Kedua, manajemen perusahaan dapat menyalurkan zakat saham perusahaan bagaikan subjek hukum konkrit membayar zakatnya, dalam arti semua saham pada perusahaan tertentu dianggap bagaikan sebuah harta milik seorang.

Ketiga, apabila perusahaan tidak membayar zakat sahamnya, maka para pemegang saham wajib membayar zakat sahamnya masing-masing. Bila pemilik saham mendepositkan modalnya dengan maksud dagang, maka ia wajib membayar zakatnya atas dasar modal perdagangan, ia wajib membayar sebesar 2,5 % dari modal dan keuntungan setelah cukup haul yang nilainya dihitung atas dasar harga pasaran sedang berjalan atau penentuan seorang ahli.

Keempat, bila seorang pemilik saham menjual sahamnya di tengah-tengah haul, dia diharuskan menggabungkan harga saham tersebut dengan harta kekayaannya yang lain, seterusnya membayar zakatnya sekalian, bila haulnya sempurna.
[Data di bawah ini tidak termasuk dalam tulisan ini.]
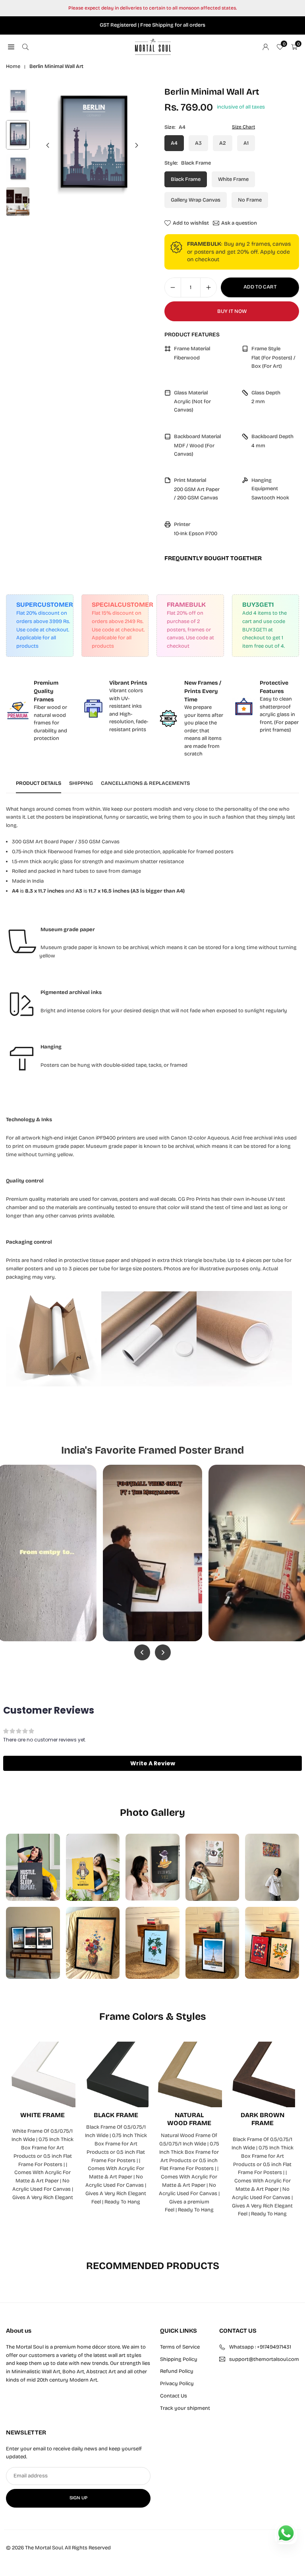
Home (13, 66)
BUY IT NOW (232, 311)
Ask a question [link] (239, 223)
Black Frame (186, 179)
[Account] (266, 47)
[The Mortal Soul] (153, 46)
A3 (198, 143)
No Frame (250, 200)
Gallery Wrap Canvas (195, 200)
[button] (137, 145)
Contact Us (173, 2396)
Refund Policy (176, 2371)
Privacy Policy (177, 2383)
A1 (246, 143)
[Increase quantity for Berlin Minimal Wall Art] (208, 287)
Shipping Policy (178, 2359)
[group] (92, 145)
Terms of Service (180, 2347)
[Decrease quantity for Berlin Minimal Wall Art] (173, 287)
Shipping (81, 783)
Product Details (38, 783)
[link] (39, 711)
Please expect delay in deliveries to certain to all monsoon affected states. (152, 8)
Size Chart (243, 127)
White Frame (233, 179)
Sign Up (78, 2497)
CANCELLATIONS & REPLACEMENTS (145, 783)
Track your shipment (185, 2408)
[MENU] (11, 47)
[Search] (25, 47)
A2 (222, 143)
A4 (174, 143)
Pembeli diharuskan membayar zakat saham yang baru di beli tersebut sesuai ketentuan di atas.

Adapun pola perhitungan zakat perusahaan sama dengan zakat perdagangan. Hal ini merujuk pendapat Abu Ubaid dalam kitab Al Amwaal. Dalam praktiknya cara perhitungan tersebut didasarkan pada laporan keuangan (neraca) dengan mengurangkan kewajiban atas aktiva lancar. Yaitu seluruh harta (di luar sarana dan prasarana) ditambah keuntungan, dikurangi pembayaran utang dan kewajiban lainnya. Dari situlah dikeluarkan 2,5 % sebagai zakat perusahaan. Sementara ada juga pendapat lain menyatakan bahwa yang wajib dikeluarkan zakatnya itu hanyalah keuntungannya saja.

Sementara itu Yusuf al-Qaradhawi mengemukakan dua pendapat berkaitan dengan kewajiban zakat pada saham dalam perusahan yang menarik untuk dicermati. Pertama, jika perusahaan itu merupakan perusahaan industri murni, artinya tidak melakukan kegiatan perdagangan, maka sahamnya tidaklah wajib dizakati. Contohnya perusahaan hotel, biro perjalanan, dan angkutan (darat, laut, udara). Alasannya adalah saham-saham itu terletak pada alat-alat, perlengkapan, gedung-gedung, sarana dan prasarana lainnya. Akan tetapi keuntungan yang ada dimasukkan ke dalam harta para pemilik saham tersebut, lalu zakatnya dikeluarkan bersama harta lainnya. Pendapat ini dikemukakan pula oleh Syaikh Abdul Rahman Isa.

Kedua, jika perusahaan tersebut merupakan perusahaan dagang murni yang membeli dan menjual barang-barang, tanpa melakukan kegiatan pengolahan, seperti perusahaan yang menjual hasil-hasil industri, perusahaan dagang internasional, perusahaan ekspor-impor, maka saham-saham atas perusahaan itu wajib dikeluarkan zakatnya. Hal yang sama berlaku pada perusahaan industri dan dagang, seperti perusahaan yang mengimpor bahan-bahan mentah, kemudian mengolah dan menjualnya, contohnya perusahaan minyak, perusahaan pemintalan kapas dan sutera, perusahaan besi dan baja, dan perusahaan kimia.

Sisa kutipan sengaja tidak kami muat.